While to a multitude of Christmas-observers, Christ means scarcely more than any ordinary man of fame, to an even greater Christmas-observing multitude of "not-at-all-Christians," He is but a storied figure by which to conjure holiday revelry; although they meaninglessly lip His name in conventional acknowledgment of the supposed origin of the religious occasion of the season! Thus to many, like a light in the darkness, stands out the fact that Christmas is not, in reality, observed
to the honor of the Saviour, but to the glorification of a heathen custom and to the gratification of the carnal heart.

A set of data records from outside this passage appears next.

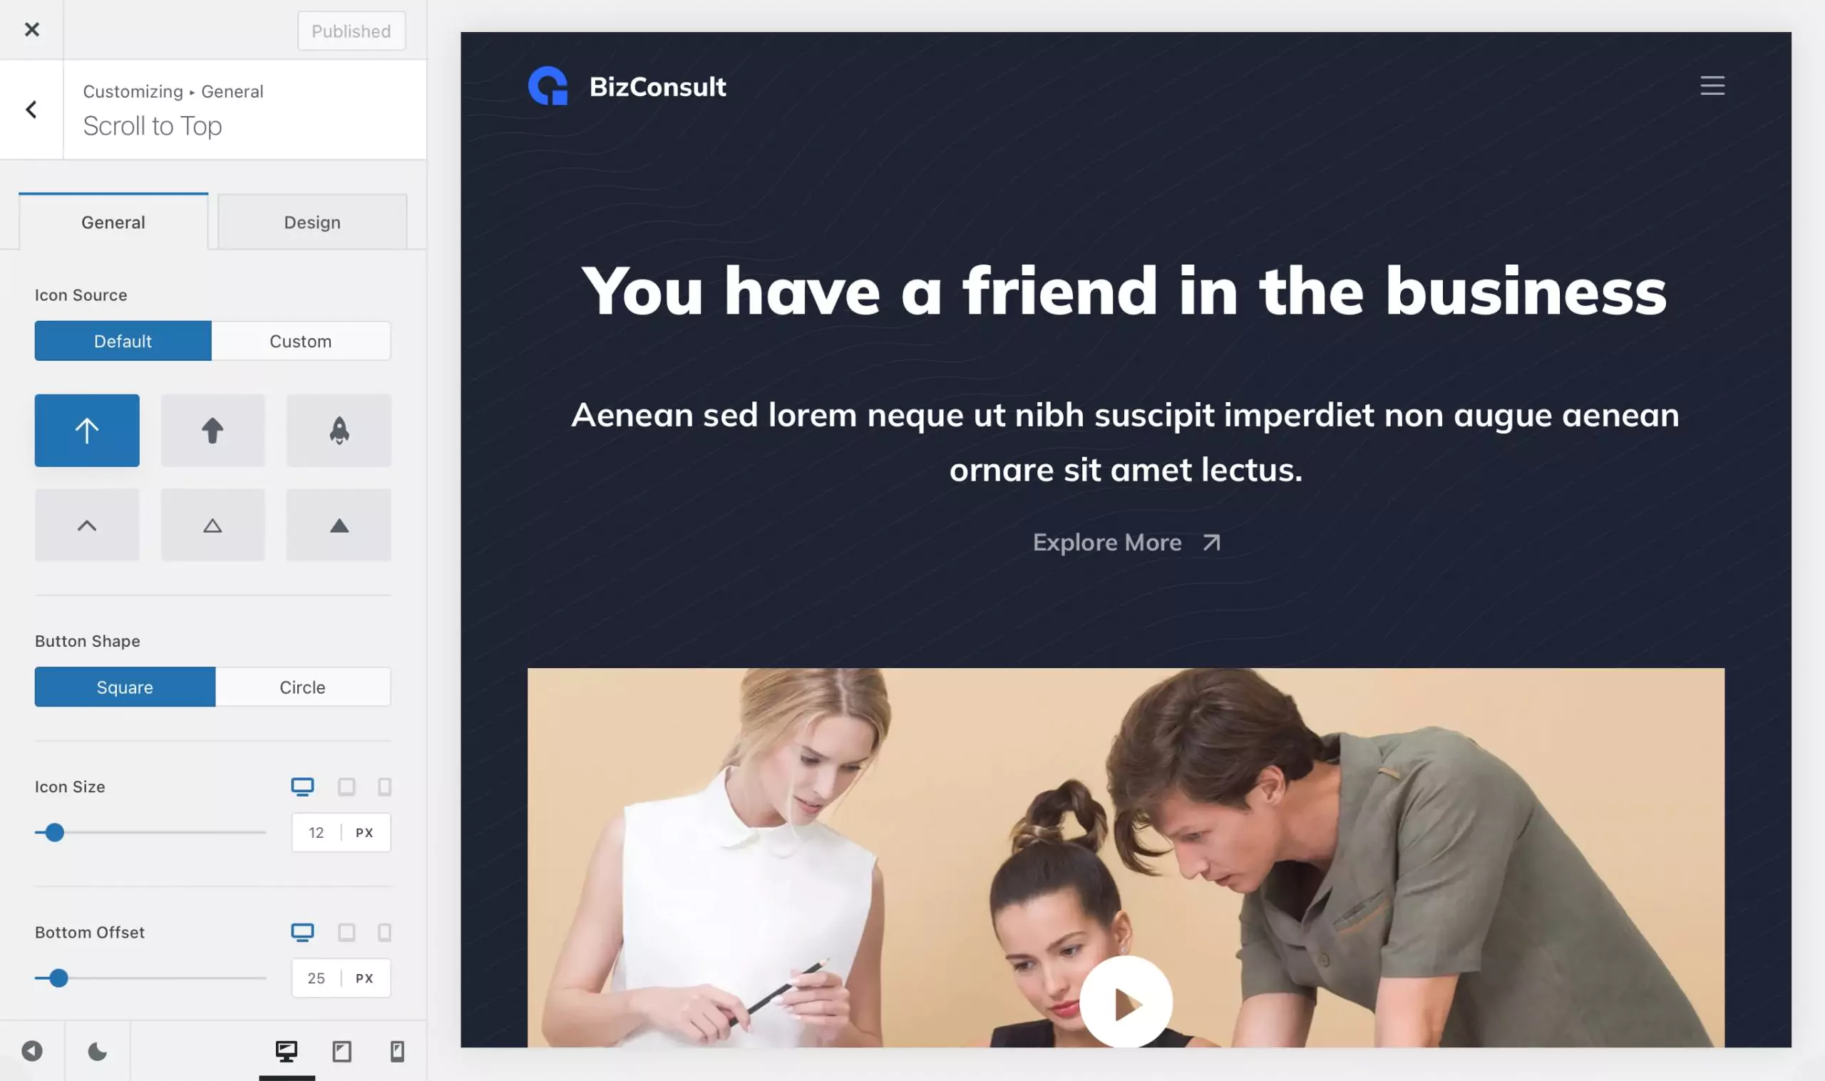The image size is (1825, 1081).
Task: Set Button Shape to Circle
Action: pos(302,687)
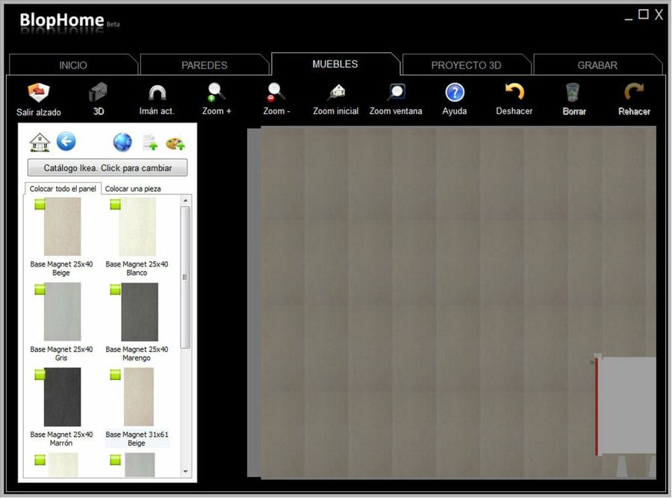The width and height of the screenshot is (672, 498).
Task: Undo with the Deshacer arrow
Action: [x=514, y=93]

Consequently, "altogether-Christians" cannot therefore consistently participate in celebrating the Christmas myth.
Jeremiah, looking forward to this time of apostasy, says: "Thus saith the Lord, Learn not the way of the heathen, and be not dismayed at the signs of heaven; for the heathen are dismayed at them. For the customs of the people are vain: for one cutteth a tree out of the forest, the work of the hands of the workman, with the axe. They deck it with silver and with gold; they fasten it with nails and with hammers, that it move not." (Jer. 10:2-4.) Though the Word declares, "Learn not the ways of the heathen," professed ministers of the gospel will cut a tree from the forest and deck it with silver and gold, then dare call it by the name of Christ -- Christmas tree. What greater blasphemy can one do? Are ministers and religious teachers ignorant of these things? Jesus said, "God is a Spirit: and they that worship him must worship him in spirit and in truth."
And the traditional gift-exchanging which is part and parcel of the spirit of Christmas observance, is a jealousy-breeding custom, all too often only cankering the receiver's heart and emptying the buyer's pocketbook. Thus while it goads one multitude to display of pride, even luring them into revelry, debauchery, and immorality, it drives another, the multitude of poor, either to envy or discouragement, or to both, also not infrequently to despair, and sometimes to insanity -- even to committing murder and suicide.
The whole Christmas institution consequently being but a species of heathen worship that is demoralizing the nations, the Lord's servants will invariably shun the exchanging of Christmas gifts, shun the evil attendant upon the occasion's pretentious spirit and spurious humanitarianism. Christians cannot, indeed, take part in its unholy traffic of gift-trading and reveling, and at the same time be "altogether-Christians."
"Who would not fear Thee, O king of nations? for to Thee doth it appertain.... They are vanity, and the work of errors: in the time of their visitation they shall perish. For the pastors are become brutish, and have not sought the Lord: therefore they shall not prosper, and all their flocks shall be scattered." Jer. 10:7, 15, 21.
The focus of Christ coming was not His birth, but His death and resurrection. If He wanted us to celebrate his birth He would have ensured that the day is documented for His children. Nevertheless, the spirit of Prophecy admonishes us to take the opportunity to give gifts that point to Christ so that we do not waste the opportunity to witness to others.Christmas is also about buying and selling or consumerism. We have to be careful that we do not get entangled and use the Lord's money unwisely. Of course, if certain items are cheaper at that time of the year than other times, why not wait and buy them at Christmas time, once you need them. God Bless Always!